What do you think of when you hear the word "postal"?
Many people think of "going postal" - crazy, in other words. Bringing a gun to work and mowing down everyone who has always ticked you off?
I was working in the Washington Square Building across the street from the post office in Royal Oak, Michigan, when the first "going postal" event occurred. It was a bit scary, not knowing where the gunman would run when we heard he exited the building. This was in November of 1991 - a month that would change our lives forever.
My changes would be irreparable - but that's a different story.
We also tend to think of poor service - like the postal carrier who folded the two paintings a friend sent to me, even though they had "DO NOT BEND" written all over them. Or how someone at the post office in Cincinnati slit open an envelope containing some vintage craft books, helped him/herself to a few, then resealed and labeled it. I know the person who sent these to me . . . she dropped it off at her own post office. No one had their hands on it afterwards except postal employees. I had to fill out federal paperwork to file a complaint!
So, I was NOT surprised when I was tracking my husband's birthday gift package and found it had been sitting at the Saginaw USPS hub, about 7 miles away, for over a week. What DID surprise me was what happened when I called there and spoke to a postal worker, Sharon. She located the paperwork, looked it up in their internal tracking system. Come to find out, it had been on a pallet with 477 other packages, all of which had a delivery date and location.
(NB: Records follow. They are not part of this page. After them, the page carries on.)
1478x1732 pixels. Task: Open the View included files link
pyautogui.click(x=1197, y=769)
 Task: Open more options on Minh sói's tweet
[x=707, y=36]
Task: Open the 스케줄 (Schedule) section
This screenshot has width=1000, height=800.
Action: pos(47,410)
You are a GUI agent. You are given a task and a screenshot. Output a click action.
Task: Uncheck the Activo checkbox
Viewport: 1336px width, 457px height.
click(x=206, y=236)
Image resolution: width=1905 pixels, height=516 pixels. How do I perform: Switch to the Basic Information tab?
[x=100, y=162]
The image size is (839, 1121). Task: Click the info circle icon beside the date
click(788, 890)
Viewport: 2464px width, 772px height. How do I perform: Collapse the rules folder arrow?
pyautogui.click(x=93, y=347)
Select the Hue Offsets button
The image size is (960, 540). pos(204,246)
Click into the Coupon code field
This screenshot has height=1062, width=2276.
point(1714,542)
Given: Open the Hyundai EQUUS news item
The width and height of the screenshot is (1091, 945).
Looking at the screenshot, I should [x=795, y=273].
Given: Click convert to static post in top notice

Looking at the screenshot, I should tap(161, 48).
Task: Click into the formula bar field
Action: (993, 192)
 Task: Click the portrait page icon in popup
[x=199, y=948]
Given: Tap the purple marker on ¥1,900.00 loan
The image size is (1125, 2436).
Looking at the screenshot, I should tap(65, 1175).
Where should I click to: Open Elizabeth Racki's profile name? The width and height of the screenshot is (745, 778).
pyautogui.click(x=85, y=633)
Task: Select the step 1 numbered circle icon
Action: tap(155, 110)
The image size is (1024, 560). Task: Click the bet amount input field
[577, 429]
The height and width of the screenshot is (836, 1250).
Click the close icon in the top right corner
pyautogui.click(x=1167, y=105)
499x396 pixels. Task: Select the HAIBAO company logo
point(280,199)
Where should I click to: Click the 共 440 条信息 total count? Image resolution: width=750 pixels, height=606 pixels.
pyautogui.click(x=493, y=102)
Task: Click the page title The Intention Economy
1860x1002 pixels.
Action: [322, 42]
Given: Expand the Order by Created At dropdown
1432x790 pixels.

Except mine.
She and two supervisors (Saginaw & Bay City offices) spent over seven hours hunting, manually tracking , and essentially trying their best to locate this one small package. ONE small package. A pallet of 478 total items. They found it (I think it was in our crappy carrier's car). Tim got it one day late.
I think the towing company from two weeks ago could take a pretty decent lesson from the Post Office today! I never thought I would be saying that!
Maybe this is a lesson for me, too, about hope. And jumping to conclusions, based on the past. And having faith that the system is working, the world will fall together as it should, and that there are people out there for whom we should just hold on. It will all work out in the end. And good things are worth waiting for.
I would post a picture of said mug, but it's filled with morning coffee and wandering around a hospital in downtown Saginaw right now . . .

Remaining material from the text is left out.